Records to use:
-*-
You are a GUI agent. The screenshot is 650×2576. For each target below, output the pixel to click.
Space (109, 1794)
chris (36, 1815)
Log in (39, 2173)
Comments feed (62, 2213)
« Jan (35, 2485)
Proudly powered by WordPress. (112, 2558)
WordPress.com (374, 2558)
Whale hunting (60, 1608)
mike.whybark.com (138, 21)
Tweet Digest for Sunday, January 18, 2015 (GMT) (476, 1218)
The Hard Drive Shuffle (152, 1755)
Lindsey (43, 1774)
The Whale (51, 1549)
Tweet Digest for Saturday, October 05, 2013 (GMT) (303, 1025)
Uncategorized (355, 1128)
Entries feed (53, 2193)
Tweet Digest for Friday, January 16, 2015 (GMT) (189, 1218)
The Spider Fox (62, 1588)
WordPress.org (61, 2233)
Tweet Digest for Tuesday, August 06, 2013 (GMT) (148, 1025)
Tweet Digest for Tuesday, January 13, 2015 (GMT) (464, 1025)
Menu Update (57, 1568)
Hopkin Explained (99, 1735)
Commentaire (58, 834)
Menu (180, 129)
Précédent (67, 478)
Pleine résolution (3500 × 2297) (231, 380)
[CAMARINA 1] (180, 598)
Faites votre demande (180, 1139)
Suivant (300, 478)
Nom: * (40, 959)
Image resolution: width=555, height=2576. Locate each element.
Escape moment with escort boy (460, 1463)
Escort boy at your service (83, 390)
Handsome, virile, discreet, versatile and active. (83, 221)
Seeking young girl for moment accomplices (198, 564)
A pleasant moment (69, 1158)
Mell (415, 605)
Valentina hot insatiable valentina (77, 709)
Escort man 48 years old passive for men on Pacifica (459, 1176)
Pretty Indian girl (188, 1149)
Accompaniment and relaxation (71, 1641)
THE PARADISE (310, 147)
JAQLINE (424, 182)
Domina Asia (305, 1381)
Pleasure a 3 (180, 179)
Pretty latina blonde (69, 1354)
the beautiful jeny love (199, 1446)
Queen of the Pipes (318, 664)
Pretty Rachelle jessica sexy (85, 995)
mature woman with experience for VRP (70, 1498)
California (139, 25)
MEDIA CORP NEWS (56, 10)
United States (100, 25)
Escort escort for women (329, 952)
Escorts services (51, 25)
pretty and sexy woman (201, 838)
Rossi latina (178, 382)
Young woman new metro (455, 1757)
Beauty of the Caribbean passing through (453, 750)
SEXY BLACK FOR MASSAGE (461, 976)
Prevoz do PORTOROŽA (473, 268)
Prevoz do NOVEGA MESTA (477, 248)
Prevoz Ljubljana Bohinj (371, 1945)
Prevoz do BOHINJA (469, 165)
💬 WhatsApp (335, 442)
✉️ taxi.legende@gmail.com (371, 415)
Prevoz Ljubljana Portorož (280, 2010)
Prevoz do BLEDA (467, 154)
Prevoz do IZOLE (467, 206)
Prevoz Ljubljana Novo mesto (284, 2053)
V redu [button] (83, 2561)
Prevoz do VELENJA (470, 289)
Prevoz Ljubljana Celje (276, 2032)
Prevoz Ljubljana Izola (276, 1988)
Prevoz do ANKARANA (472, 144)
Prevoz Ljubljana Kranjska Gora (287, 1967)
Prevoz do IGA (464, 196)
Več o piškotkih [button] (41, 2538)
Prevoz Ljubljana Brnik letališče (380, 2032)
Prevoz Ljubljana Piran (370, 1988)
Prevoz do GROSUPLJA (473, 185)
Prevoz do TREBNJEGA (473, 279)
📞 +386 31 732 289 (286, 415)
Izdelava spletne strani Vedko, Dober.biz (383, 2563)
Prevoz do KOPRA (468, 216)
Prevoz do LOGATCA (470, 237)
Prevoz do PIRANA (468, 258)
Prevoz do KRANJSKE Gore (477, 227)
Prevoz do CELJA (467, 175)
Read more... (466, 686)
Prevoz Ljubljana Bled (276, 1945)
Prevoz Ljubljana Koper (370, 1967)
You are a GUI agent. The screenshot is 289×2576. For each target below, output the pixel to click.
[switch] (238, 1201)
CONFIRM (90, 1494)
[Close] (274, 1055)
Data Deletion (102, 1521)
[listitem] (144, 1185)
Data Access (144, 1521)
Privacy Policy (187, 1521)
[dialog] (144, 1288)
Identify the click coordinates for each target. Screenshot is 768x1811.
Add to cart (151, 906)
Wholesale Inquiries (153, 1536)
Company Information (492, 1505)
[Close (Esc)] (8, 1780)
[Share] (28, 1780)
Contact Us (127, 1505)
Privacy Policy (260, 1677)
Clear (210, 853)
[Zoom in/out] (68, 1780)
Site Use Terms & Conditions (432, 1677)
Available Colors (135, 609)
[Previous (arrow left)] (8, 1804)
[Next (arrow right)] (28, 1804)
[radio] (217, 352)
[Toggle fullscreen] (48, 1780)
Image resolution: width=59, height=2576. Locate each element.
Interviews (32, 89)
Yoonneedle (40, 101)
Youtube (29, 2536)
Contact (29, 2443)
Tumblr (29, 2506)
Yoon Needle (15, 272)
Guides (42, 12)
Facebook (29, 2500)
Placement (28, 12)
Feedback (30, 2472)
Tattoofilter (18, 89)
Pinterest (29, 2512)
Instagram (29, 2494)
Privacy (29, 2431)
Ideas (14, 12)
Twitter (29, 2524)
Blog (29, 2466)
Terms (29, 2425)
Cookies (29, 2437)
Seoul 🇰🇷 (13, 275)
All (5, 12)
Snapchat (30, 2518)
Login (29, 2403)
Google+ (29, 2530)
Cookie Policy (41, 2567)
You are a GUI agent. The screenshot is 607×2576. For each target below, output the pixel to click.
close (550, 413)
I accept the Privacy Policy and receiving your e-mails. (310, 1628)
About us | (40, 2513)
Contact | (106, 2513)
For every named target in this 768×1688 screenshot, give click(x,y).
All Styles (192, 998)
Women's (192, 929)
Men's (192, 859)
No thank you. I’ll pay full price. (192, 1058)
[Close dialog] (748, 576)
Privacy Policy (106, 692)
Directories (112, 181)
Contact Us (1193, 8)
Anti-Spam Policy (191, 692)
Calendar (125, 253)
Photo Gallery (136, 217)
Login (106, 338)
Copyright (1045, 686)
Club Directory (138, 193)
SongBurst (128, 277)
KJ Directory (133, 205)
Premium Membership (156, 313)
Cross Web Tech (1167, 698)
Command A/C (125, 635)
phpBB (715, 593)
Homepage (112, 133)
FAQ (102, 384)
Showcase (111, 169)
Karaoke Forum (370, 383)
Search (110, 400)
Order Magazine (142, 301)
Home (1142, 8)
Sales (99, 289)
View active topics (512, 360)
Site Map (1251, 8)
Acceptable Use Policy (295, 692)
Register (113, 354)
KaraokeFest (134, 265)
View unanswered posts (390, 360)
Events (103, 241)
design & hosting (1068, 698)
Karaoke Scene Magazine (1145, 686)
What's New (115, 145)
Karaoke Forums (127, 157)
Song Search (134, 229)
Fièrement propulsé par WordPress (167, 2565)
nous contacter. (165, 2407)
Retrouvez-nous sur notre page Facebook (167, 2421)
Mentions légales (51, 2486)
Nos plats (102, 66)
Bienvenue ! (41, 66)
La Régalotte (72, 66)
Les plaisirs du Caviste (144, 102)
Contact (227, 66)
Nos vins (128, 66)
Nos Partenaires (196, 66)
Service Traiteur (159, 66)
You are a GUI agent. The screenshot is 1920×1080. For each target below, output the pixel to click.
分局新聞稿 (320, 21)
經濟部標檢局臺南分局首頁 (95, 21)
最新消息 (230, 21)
-*-
Prompt: Copy out each line of the data above, exactly, if it lies between the line holding "Data Deletion (102, 1521)" and the line holding "Pinterest (29, 2512)", inclusive; copy no other line.

Exercise result:
Data Deletion (102, 1521)
[listitem] (144, 1185)
Data Access (144, 1521)
Privacy Policy (187, 1521)
[dialog] (144, 1288)
Identify the click coordinates for each target. Screenshot is 768x1811.
Add to cart (151, 906)
Wholesale Inquiries (153, 1536)
Company Information (492, 1505)
[Close (Esc)] (8, 1780)
[Share] (28, 1780)
Contact Us (127, 1505)
Privacy Policy (260, 1677)
Clear (210, 853)
[Zoom in/out] (68, 1780)
Site Use Terms & Conditions (432, 1677)
Available Colors (135, 609)
[Previous (arrow left)] (8, 1804)
[Next (arrow right)] (28, 1804)
[radio] (217, 352)
[Toggle fullscreen] (48, 1780)
Image resolution: width=59, height=2576. Locate each element.
Interviews (32, 89)
Yoonneedle (40, 101)
Youtube (29, 2536)
Contact (29, 2443)
Tumblr (29, 2506)
Yoon Needle (15, 272)
Guides (42, 12)
Facebook (29, 2500)
Placement (28, 12)
Feedback (30, 2472)
Tattoofilter (18, 89)
Pinterest (29, 2512)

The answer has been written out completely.